MPs quiz government’s choice for JAC on dual roles and diversity


Pitcher: Confident she can do justice to both roles

The prospective chair of the Judicial Appointments Commission (JAC) has sought to reassure MPs that she will have enough time to combine the post with remaining chair of the Criminal Cases Review Commission (CCRC).

Helen Pitcher, who has another four years at the CCRC, said she was “absolutely confident” she could “do justice” to both roles, otherwise she would not have put her name forward.

Ms Pitcher was addressing a pre-appointment hearing at the justice select committee, having been chosen by Lord Chancellor Dominic Raab for the role of JAC chair.

The committee will soon issue its view on her appointment.

Ms Pitcher, an experienced chair, board member and business coach, was awarded an OBE for services to business in 2015. She was chair of the Queen’s Counsel selection panel between 2009 and 2017.

Committee chair Sir Bob Neill described the post as a “big job”, which would be bigger next year because of the need to find a successor to Lord Chief Justice Lord Burnett, who retires in September.

Ms Pitcher said the roles of chair of the JAC and the CCRC, both of which are two days a week, were “of a different nature” and she did not perceive any “overlap or potential conflict at all”.

A lay member of the Employment Appeal Tribunal, Ms Pitcher said she would “relinquish other roles” in the private sector to make way for the JAC.

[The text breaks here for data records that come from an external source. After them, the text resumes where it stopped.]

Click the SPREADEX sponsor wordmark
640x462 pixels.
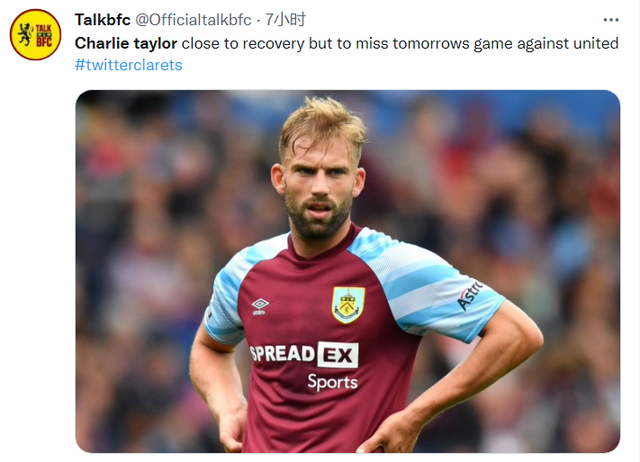303,354
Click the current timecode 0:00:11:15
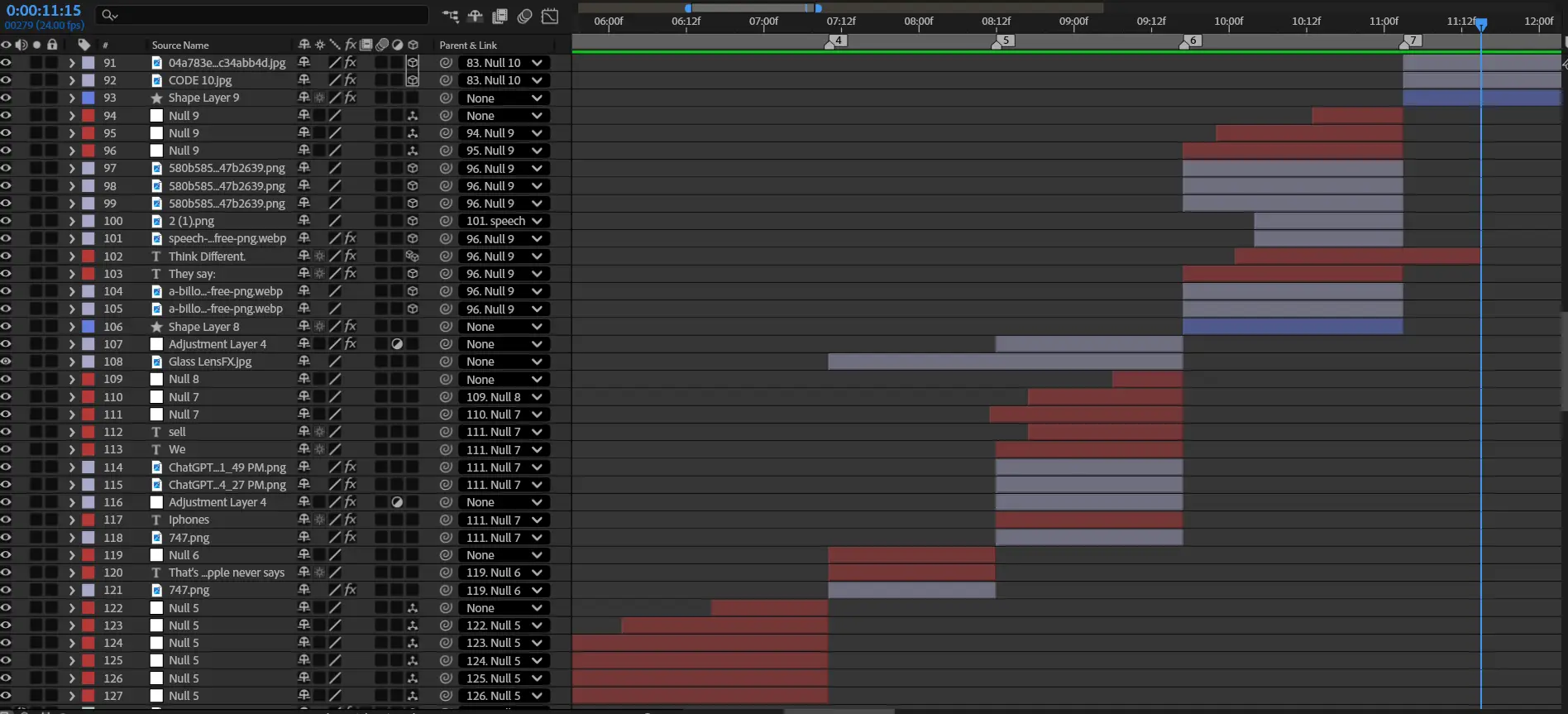Image resolution: width=1568 pixels, height=714 pixels. tap(44, 11)
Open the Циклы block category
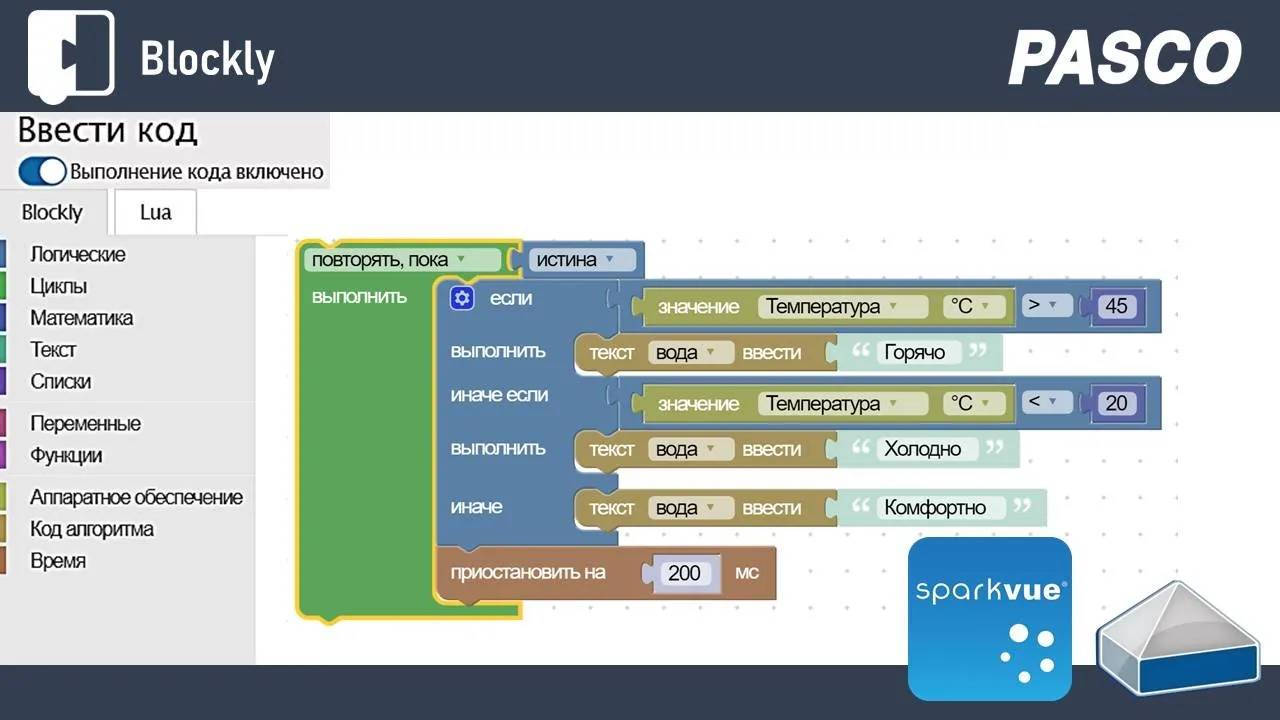The image size is (1280, 720). tap(58, 286)
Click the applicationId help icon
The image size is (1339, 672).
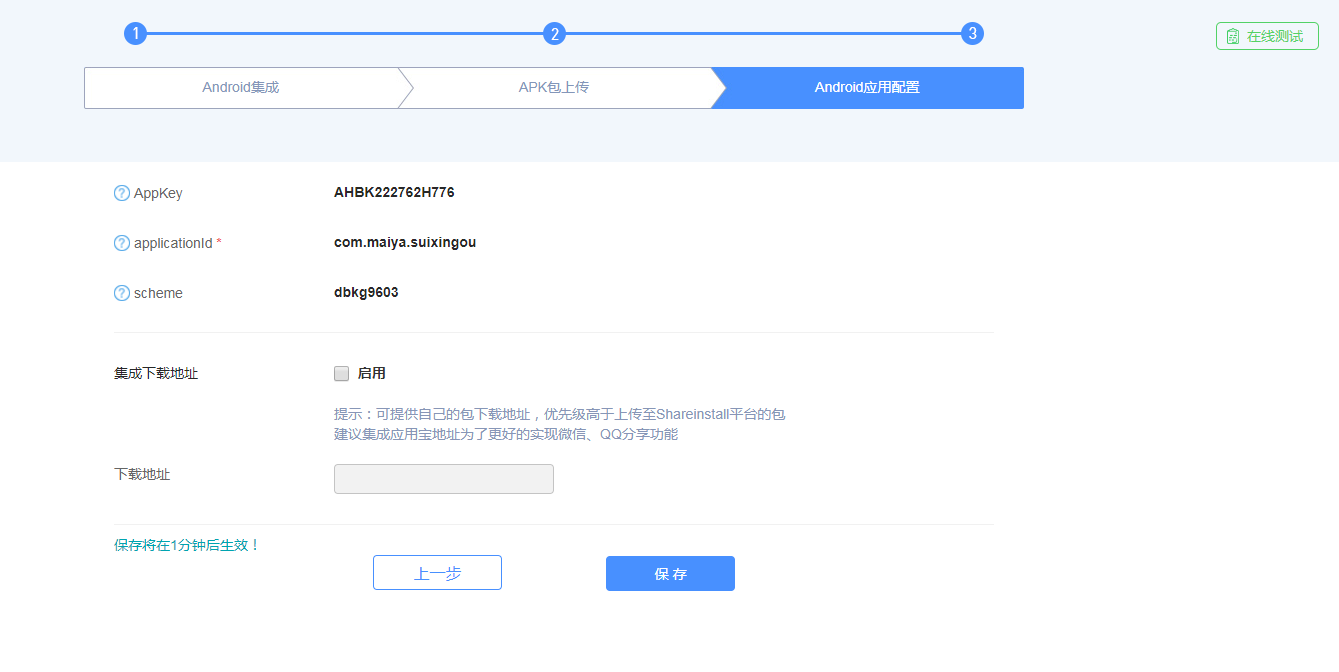pos(120,243)
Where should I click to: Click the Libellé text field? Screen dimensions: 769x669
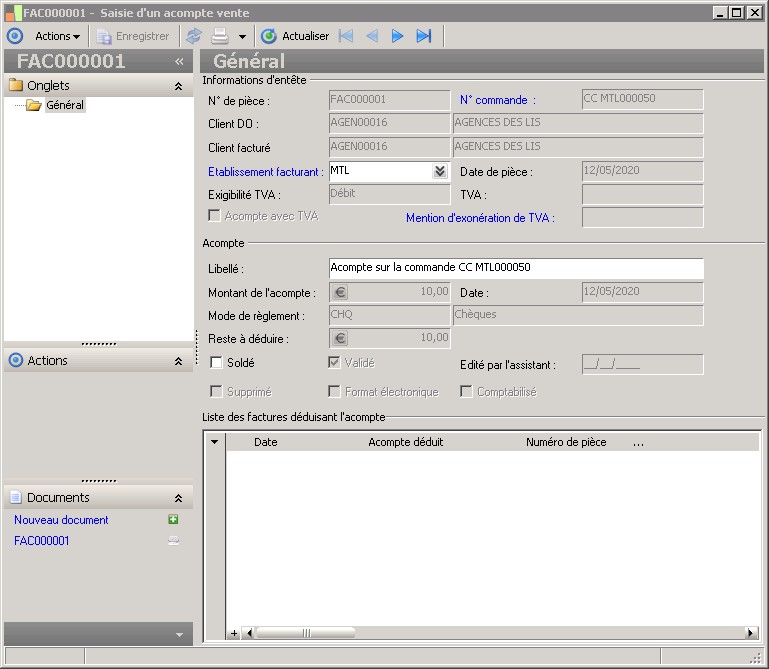(515, 268)
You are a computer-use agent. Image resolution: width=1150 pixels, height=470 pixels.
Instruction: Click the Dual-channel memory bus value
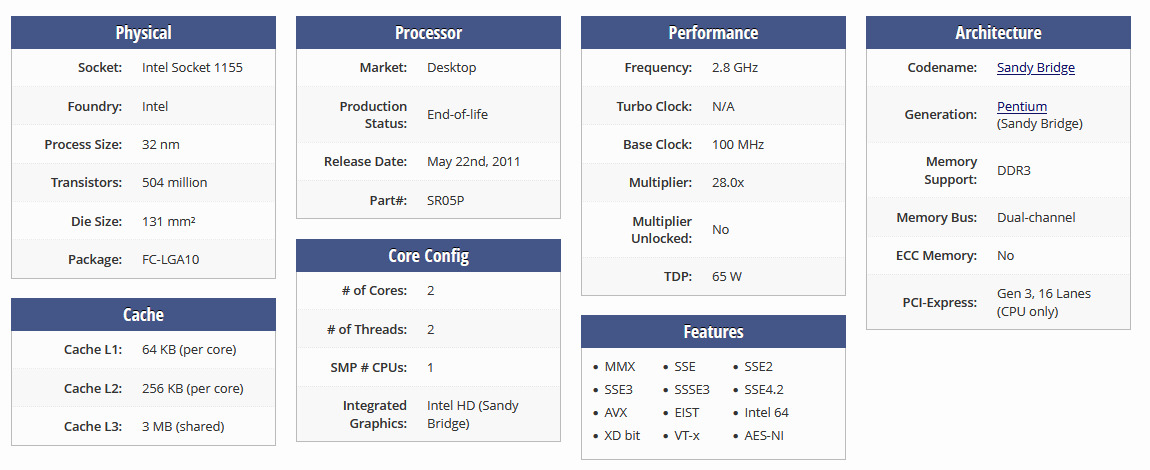pyautogui.click(x=1036, y=217)
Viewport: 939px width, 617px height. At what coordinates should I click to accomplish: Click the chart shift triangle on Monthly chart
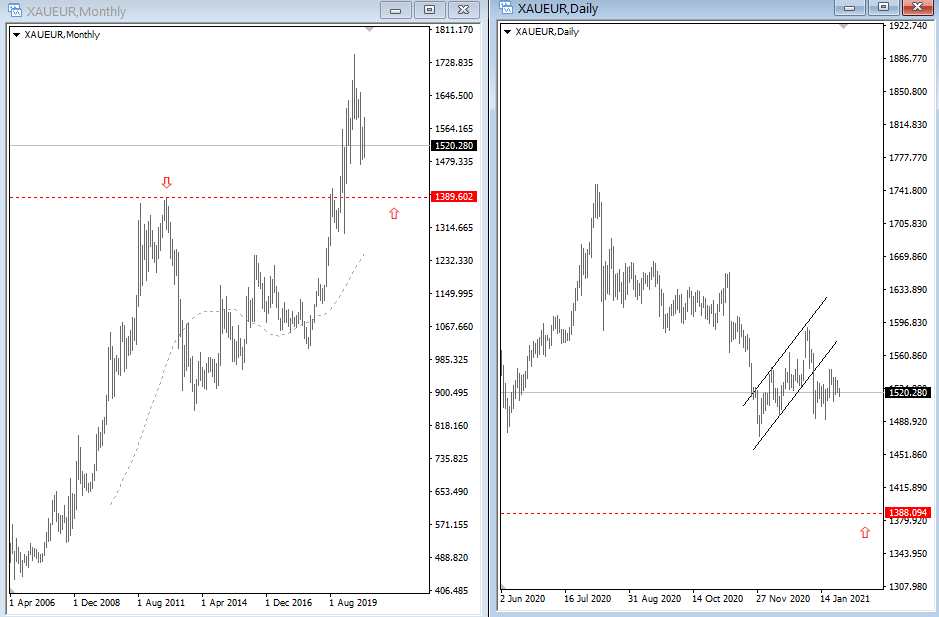pos(371,29)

She said she might need to “double or triple” the allotted time when she started at the JAC, in which case she would not have “an issue” with having to “work across weekends”.

Sir Bob went on: “You don’t rule out having to say to the Lord Chancellor that this job needs more time than has been allocated?” Ms Pitcher said she did not rule it out.

She faced further tough questioning from Labour MP Maria Eagle on the “longstanding” issue of judicial diversity.

Ms Pitcher said she had seen the statistics. “There have been improvements. The question is whether they are fast enough and whether the people exist to draw from in the pool. It will not be fixed overnight, but it will be a very important focus.”

In particular, Ms Eagle said progress in appointing Black judges had been “glacial”; that they make up of 1% of the judiciary has not improved since 2014.

Ms Pitcher said there was a need to get access to a broader pool of applicants, with outreach work was important as well as “demystifying what the roles are”.

Pressed by Ms Eagle on the issue of “non-traditional backgrounds” and the fact that less than a third of those appointed judges were non-barristers, Ms Pitcher said the issue should not be ignored.

On the statutory consultation process, which requires the JAC to consult sitting judges about candidates and has been the focus of fierce criticism from the Law Society and others, Ms Pitcher said it could be “enormously helpful if it is evidence-based”.

She said that any future chair of the JAC should be judged, among other things, on the volume of applications, whether there had been “some movement” in the pool”, whether appointments were “appropriately diverse” and whether it was operating within budget or justifying why it could not.

Ms Pitcher is also chair of the Public Chairs Forum and Advanced Boardroom Excellence Ltd, and is a non-executive director of C&C Group and UB UK.

Her former roles include chair of Pladis Global between 2015-19 and director of Saville Group PLC between 2008-13.